*Work instructions:*
1) Rewrite the imaging methods text between "To analyze tumor" and "tumor cell implantation.", inclusive, replacing "mouse" with "animal".
2) Answer from the imaging methods text:
(a) What luciferin dose was each mouse given before in vivo imaging?
(b) What exposure time was used for the planar bioluminescence images of the tumor halves?
(c) How thick were the sections cut from the tumor halves for H&E staining?

*Selected extract:*
To analyze tumor growth according to tumor location and cell line, all mice in experiment 1 were imaged repeatedly (total number = 7, over 4 weeks) after implantation using the IVIS-100 imaging system. Each mouse was i.p. injected with luciferin at a dose of 2.5 mg (0.1 mL) and imaged under isoflurane anesthesia after 15 min. Luminescent exposure time was 60 s, photographic binning was 4, axial field of view was 25 cm, and f-stop was 1. The region of interest was drawn manually around the tumor area, and the light emitted from the region of interest was measured using the vendor software. For each mouse, light emission from the tumor region of interest was normalized to the initial light emission of the same region at the time of tumor cell implantation.

Ex vivo Imaging Study and Histology
Mammary fat pad tumors (n = 4 per group) were dissected at 24 h after Tc-99m-mTRA-8 or Tc-99m-isotype control antibody injection and split into two halves of 5 mm thickness. The tumor dissection was done 10 min after the mice were injected i.p. with luciferin (2.5 mg within 0.1 mL). The planar bioluminescence images of the tumor halves were acquired to visualize the viable cell distributions (exposure time, 5 s; axial field of view, 10 cm; binning, 8; f-stop, 1), and for comparison with in vivo integrated SPECT image obtained by integrating a series of tomographic images of the same tumors. A consistent pseudocolor scale was applied to all bioluminescent images as well as SPECT images. The tumor halves were fixed initially in 10% neutral-buffered formalin prior to paraffin processing and embedding. The tumor halves were subsequently sectioned (10 µm thickness) and subjected to H&E staining to determine viable tumor tissue.

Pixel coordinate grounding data
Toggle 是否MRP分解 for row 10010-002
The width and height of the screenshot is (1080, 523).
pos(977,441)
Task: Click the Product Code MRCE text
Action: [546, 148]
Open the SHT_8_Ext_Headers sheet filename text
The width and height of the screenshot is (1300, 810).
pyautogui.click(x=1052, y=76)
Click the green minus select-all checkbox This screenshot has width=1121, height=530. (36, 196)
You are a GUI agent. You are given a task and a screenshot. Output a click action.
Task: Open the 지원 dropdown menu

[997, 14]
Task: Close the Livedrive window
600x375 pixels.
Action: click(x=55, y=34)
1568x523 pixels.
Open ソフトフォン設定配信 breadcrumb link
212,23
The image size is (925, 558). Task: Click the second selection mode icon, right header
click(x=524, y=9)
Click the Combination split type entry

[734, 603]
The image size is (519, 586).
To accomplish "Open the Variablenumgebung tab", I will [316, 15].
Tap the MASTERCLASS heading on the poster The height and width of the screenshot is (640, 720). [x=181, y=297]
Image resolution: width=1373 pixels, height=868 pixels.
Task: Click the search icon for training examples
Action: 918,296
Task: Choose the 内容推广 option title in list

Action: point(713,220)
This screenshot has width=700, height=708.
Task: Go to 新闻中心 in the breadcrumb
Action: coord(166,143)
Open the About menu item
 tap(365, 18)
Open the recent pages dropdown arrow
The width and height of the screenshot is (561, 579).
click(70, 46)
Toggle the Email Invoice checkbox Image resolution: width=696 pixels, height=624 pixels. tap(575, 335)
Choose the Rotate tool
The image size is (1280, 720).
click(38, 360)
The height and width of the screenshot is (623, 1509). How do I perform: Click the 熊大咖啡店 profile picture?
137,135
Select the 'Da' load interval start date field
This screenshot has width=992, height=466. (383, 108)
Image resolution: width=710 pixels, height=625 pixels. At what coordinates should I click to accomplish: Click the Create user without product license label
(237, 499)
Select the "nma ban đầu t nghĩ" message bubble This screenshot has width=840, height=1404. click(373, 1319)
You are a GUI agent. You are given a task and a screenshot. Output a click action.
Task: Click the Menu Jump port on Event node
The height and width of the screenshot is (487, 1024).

*Answers to the exercise:*
1)
To analyze tumor growth according to tumor location and cell line, all mice in experiment 1 were imaged repeatedly (total number = 7, over 4 weeks) after implantation using the IVIS-100 imaging system. Each animal was i.p. injected with luciferin at a dose of 2.5 mg (0.1 mL) and imaged under isoflurane anesthesia after 15 min. Luminescent exposure time was 60 s, photographic binning was 4, axial field of view was 25 cm, and f-stop was 1. The region of interest was drawn manually around the tumor area, and the light emitted from the region of interest was measured using the vendor software. For each animal, light emission from the tumor region of interest was normalized to the initial light emission of the same region at the time of tumor cell implantation.

2)
(a) 2.5 mg (0.1 mL), injected i.p.
(b) 5 s
(c) 10 µm